Diante dos elogios histéricos, comentários preocupados e entusiasmo geral, é de se supor que “Coringa” é uma obra de gênio, propaganda de direita ou uma combinação diabolicamente potente das duas coisas. A verdade é que se trata de apenas um filme – um bom filme, não um filme maravilhoso; um filme que vai agradar os fãs da subcultura específica que ele pretende atender, enquanto aqueles que até aqui sobreviveram sem se importar muito com filmes baseados em histórias em quadrinhos continuarão sem se importar.
Homenagem sombria, rasa e aleatoriamente referente aos filmes da década de 1970, "Coringa" dá continuidade à questionável tradição do “quanto mais sombrio melhor” que Christopher Nolan ajudou a codificar em seus filmes do Batman. Aqui, o diretor Todd Phillips – mais conhecido por suas comédias de camaradas decadentes, como "Se Beber, Não Case" – leva a atmosfera melancólica a um nível mais niilista, disparando referências cinematográficas à filmografia de Martin Scorsese.
"Coringa" é um filme explicitamente soturno que evoca constantemente o lixo, os párias e a apatia social pelos quais Nova York é conhecida. Seja bem-vindo a Gotham City, onde os fracos são mortos e comidos.
E não há ninguém mais fraco do que Arthur Fleck, um aspirante a comediante cujo trabalho durante o dia é como palhaço, seja divertindo crianças num hospital ou se apresentado nas ruas da cidade. Interpretado por Joaquin Phoenix que o retrata como um palhaço triste que fica louco com um toque de Pagliacci, Arthur é um homem patético e infantilizado que vive com a mãe (Frances Conroy), vive anotando pensamentos aleatórios e piadas ruins em seu diário ("espero que minha morte renda mais trocados do que minha vida”) e alimentando uma ambição ilusória de aparecer num programa noturno de entrevistas apresentado por um comediante chamado Murray Franklin. O fato de Franklin ser interpretado por Robert De Niro é somente uma das muitas referências a Scorsese, neste caso ao brilhante “O Rei da Comédia”.
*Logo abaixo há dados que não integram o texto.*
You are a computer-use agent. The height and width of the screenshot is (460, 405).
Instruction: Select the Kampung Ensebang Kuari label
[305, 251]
Naquele filme, De Niro interpretava um fã inveterado; neste, ele está ocupando o lugar que foi de Jerry Lewis. A inversão é inteligente, mas talvez pretensiosa demais, já que “Coringa” se esmera nas citações cinematográficas, evocando "Taxi Driver", "Touro Indomável", “Tempos Modernos”, de Charlie Chaplin, e todo o cânone de clássicos urbanos dos anos 1970. (Aparentemente, Gotham tem sua própria versão de Steven Sondheim também).
Ainda que se possa dizer que Phillips está se inspirando nos melhores, as referências se tornam exaustivas e “Coringa” começa a parecer menos um filme original (é o primeiro filme que a Warner Bros. está lançando com o rótulo de filmes inspirados pelas histórias em quadrinhos da DC Comics) e mais um caleidoscópio de imagens e temas a que já assistimos antes.
E, sim, o filme é uma reflexão sobre nosso tempo, mas não uma reflexão especialmente inteligente. Inspirado em personagens históricos como o serial killer John Wayne Gacy e o “vigilante do metrô” Bernard Goetz, Phoenix cria um personagem que simboliza a autocomiseração, a autoimportância e a raiva que têm contaminado um grupo restrito, mas desproporcionalmente barulhento (e psicoticamente violento) da sociedade norte-americana. Ele não começa o filme como um canalha – ele precisa ser um assalto para dar início à sua vida de crime – mas, assim que o filme alcança seu clímax anárquico e sanguinolento, o Coringa se torna o símbolo de um movimento populista de perdedores que, em vez de usarem tochas e forquilhas usam perucas verdes e narizes de palhaço.
Como uma história das origens do personagem, “Coringa” é exuberante e convincente (e exibe um encontro incrivelmente fatídico conectando Arthur a um universo mais amplo), mas no geral serve como uma tela para Phoenix, que se esforça ao máximo para criar uma interpretação operística. Assustadoramente magro e rindo uma risada louca que Arthur usa quando está assustado, com raiva ou confuso, ele interpreta quase constrangido um papel que simplesmente não merece a seriedade a ele conferida pelos fãs e diretores de cinema.
"Coringa" é, por fim, de uma grandiosidade tão monótona e cheio de pretensão que acaba parecendo frágil e previsível. Como o anti-herói que lhe serve de tema, é um filme se esforçando tanto para ser obrigatório com O maiúsculo que acaba parecendo descartável.